Monday, June 2, 2008

posting pipeline

There are quite a few "big idea" posts in the pipeline that are currently gestating in different forms. It's helpful for me to organize thoughts beforehand into questions or topic areas, and I thought I would share what I'm thinking about. Any comment requests one way or another will affect what I get around to sooner rather than later:

1) Passenger or Policy-maker?
Rather than “Yes, We Can!” a more thoughtful response to a promising proposal would be, “Yes! Can we?” This post will explore how we have a tendency to be overconfident about what we know and we can do to bring about end results we desire. From individuals playing the stock market (such as myself) to high-powered execs in the banking world, there is good reason to believe we are living in a world very different from how we perceive it. The repercussions of this lack of understanding wouldn’t be so devastating if it wasn’t accompanied by an overconfidence that caused us to act brazenly despite the folly of running down a dark flight of stairs. This topic has direct and significant implications for business and political leaders, and by, extension, us, as the shareholders and citizens who support their leadership.

2) Hope for the Bottom Billion
There is reason to hope for the bottom billion people in the world, who have been excluded from the tremendous economic growth of the mid-late 20th century. This post will explore what is changing for them, why, and what we can learn from the process.

3) What is a nation-state?
In light of a book by Robert Reich, former Secretary of Labor, this post will examine the role of the nation-state, and how different modes of interpretation can change the nation-state’s perceived utility.

4) Work in the 21st century
In light of the same Reich book, this post will look at how the value of different types of work has been changing, and how these changes have affected both the spatial distribution of workers and the income potential of different types of workers.

5) Translating environmentalism into policy
Most people agree that it’s better to conserve the environment than to destroy it, especially if it will cause large-scale destruction in the not-so-distant future. Disagreement arises because of unclear costs and benefits. I’ve already posted before about the lack of clarity on the actual goals of many environmental plans (Why 30% reduction in X? Why not 40%? Or 20? Why not a reduction in Y?); this post will focus on the cost end of conservation plans (SPOILER ALERT: Al Gore’s plan is a little extravagant…)

6) What is Freedom?
Are you free from oppression, or free to do something? Is freedom a negative right or a positive right? This post will join the chorus that economic freedom is the key to personal and public prosperity, but with an understanding of freedom as a positive, not negative, right.

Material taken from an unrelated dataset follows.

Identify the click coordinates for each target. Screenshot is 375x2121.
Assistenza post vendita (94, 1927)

7) Learning from video games
If I had to define my computer supraliteracy period I would call it the “Pre-Second Life Age.” The 21st century has ushered in the creation of parallel virtual worlds, whose potential has not come close to being tapped. The Harvard Business Review recently had an article on the potential for leadership development in these massive multiplayer role-playing games, and adeptly notes that the current crop of games is especially well-suited for quick tactical decision-making often found in military action. I don’t know a ton about these games first-hand, but they appeal to me as incredible social science laboratories.

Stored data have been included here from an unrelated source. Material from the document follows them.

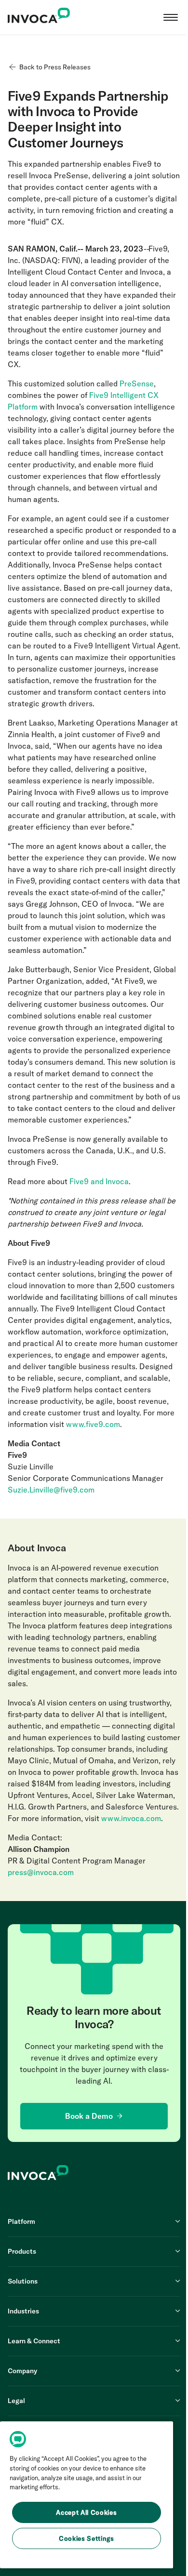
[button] (170, 17)
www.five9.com (92, 1424)
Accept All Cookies (86, 2512)
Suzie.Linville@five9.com (51, 1489)
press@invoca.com (41, 1872)
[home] (39, 17)
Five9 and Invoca (98, 1181)
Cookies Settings (86, 2538)
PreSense (136, 383)
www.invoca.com (131, 1818)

8) Reverse engineering the Swedish Kool-Aid
The Nordic states seem to have it all figured out. They eclipse the competitiveness of the US while providing the social net of Europe. How? Why? What can we learn from our blonde friends?

9) Gentrification, suburbia, and sprawl
In light of Alex’s comment on the Jane Jacobs book, an exploration of how the government has accidentally preconditioned cities for gentrification, scared up White Flight, promoted suburban sprawl, and created an incentive for people to arrange themselves spatially in an unproductive and inefficient pattern.

10) The problem of fairness
In light of Max Bazerman’s work on cognitive biases, a look at how we perceive fairness, and how sensitive our perception is to the presentation of data. Special attention paid to understanding how to develop a coherent conception of fairness.

11) Cognitive biases in business
Bazerman has laid out a ton of cognitive biases borne out in psychological studies. This post will briefly summarize them and connect them to current policy issues.

2 comments:

Lia said...

Ill make my vote for #2 and/or #4 to move up to the front of the queue.

Lia said...

Ok, actually, put #7 at the top of the list. I am really eager to learn how my enjoyment of an unnamed computer game is going to be applicable to my daily life.